**Stated goal:** Count the lines of the items below that contain the string "right". Reply with the number only.

**Extracted entries:**
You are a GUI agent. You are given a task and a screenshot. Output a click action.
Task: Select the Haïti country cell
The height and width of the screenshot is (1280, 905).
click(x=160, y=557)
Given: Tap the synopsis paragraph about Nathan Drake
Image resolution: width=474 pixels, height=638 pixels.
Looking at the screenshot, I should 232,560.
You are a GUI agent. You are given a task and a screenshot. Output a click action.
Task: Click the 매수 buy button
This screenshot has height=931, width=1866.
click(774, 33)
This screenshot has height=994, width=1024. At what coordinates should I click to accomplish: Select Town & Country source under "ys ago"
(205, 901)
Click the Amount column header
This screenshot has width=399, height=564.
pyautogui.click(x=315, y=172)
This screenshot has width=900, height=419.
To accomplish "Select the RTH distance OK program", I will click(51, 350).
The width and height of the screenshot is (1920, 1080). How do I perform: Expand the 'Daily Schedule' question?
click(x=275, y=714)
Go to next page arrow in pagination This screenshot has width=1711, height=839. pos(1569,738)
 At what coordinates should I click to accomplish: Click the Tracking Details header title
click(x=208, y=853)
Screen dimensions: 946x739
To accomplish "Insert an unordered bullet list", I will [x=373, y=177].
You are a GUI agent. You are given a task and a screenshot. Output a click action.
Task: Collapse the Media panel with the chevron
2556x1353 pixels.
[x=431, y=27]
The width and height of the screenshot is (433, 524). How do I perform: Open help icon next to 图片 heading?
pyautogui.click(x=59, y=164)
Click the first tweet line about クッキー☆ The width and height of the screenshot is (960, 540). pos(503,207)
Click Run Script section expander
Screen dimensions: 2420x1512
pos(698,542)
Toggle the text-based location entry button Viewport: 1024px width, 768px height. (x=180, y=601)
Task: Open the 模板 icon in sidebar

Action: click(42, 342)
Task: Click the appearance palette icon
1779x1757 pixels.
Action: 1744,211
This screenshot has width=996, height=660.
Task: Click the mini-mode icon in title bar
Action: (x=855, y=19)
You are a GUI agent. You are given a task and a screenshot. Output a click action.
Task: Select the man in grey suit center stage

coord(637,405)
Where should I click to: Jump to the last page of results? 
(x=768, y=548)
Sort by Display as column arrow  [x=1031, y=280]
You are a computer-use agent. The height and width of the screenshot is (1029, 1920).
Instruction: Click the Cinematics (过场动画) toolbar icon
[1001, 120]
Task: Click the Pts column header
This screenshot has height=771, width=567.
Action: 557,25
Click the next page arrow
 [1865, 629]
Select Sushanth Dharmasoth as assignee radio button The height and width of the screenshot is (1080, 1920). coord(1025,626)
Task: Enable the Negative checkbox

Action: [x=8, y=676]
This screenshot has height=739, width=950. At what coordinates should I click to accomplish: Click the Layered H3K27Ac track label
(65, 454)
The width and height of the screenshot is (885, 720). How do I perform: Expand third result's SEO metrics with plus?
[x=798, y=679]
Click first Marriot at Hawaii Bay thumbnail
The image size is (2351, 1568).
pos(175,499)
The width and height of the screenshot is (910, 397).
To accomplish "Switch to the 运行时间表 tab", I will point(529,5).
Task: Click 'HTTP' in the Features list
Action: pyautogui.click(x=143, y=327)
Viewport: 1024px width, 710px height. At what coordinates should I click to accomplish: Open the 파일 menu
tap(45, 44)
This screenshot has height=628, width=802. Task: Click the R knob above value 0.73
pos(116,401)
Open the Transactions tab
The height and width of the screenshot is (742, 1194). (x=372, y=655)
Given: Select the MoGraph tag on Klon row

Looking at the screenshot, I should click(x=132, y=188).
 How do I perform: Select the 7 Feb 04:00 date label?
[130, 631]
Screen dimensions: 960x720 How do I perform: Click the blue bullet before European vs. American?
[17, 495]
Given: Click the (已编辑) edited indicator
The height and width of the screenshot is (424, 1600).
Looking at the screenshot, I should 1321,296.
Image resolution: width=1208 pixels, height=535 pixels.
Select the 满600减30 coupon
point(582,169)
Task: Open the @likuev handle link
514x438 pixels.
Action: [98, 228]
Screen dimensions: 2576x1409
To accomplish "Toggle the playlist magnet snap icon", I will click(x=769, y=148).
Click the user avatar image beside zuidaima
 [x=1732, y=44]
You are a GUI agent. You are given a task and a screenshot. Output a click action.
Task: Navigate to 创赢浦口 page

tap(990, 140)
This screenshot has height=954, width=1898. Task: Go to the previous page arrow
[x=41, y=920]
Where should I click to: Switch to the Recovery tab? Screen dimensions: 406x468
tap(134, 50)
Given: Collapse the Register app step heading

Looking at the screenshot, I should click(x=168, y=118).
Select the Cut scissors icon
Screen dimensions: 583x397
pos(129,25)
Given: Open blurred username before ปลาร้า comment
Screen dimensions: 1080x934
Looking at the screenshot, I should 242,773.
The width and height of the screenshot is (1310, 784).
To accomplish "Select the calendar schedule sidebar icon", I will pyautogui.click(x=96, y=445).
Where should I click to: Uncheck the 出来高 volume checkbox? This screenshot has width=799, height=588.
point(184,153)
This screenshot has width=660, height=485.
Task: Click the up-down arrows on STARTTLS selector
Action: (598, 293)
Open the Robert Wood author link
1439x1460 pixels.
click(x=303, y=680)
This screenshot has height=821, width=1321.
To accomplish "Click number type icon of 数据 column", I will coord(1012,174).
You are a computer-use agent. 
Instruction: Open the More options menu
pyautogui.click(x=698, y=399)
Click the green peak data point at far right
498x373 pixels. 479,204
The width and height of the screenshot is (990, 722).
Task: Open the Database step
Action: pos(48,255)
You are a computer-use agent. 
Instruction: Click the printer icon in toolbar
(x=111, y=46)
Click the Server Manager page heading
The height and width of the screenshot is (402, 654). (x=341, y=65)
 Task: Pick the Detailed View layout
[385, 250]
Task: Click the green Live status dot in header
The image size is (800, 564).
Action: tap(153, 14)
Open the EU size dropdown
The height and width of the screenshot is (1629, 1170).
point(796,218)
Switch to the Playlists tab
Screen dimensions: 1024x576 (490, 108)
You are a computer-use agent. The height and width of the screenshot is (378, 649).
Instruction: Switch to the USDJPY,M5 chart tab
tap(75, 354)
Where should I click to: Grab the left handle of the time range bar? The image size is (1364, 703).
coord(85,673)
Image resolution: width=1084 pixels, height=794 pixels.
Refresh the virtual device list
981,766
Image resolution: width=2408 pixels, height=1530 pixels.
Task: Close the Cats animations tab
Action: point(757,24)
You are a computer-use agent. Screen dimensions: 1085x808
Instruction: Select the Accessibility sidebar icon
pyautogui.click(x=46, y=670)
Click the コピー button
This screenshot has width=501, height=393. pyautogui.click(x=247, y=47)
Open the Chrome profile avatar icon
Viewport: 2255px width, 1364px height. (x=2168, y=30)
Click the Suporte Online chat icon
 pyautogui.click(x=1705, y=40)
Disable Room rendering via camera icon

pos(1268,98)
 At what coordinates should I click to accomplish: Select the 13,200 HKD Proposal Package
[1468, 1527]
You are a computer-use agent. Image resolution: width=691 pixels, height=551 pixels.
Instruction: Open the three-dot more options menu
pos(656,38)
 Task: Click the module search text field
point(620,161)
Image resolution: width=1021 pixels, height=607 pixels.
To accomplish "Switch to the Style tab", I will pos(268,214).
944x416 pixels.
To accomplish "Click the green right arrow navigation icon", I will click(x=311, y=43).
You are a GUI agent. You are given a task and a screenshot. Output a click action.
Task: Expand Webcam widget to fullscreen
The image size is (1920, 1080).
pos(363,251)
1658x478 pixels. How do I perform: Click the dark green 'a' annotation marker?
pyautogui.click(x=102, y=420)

**Reply to the task:** 2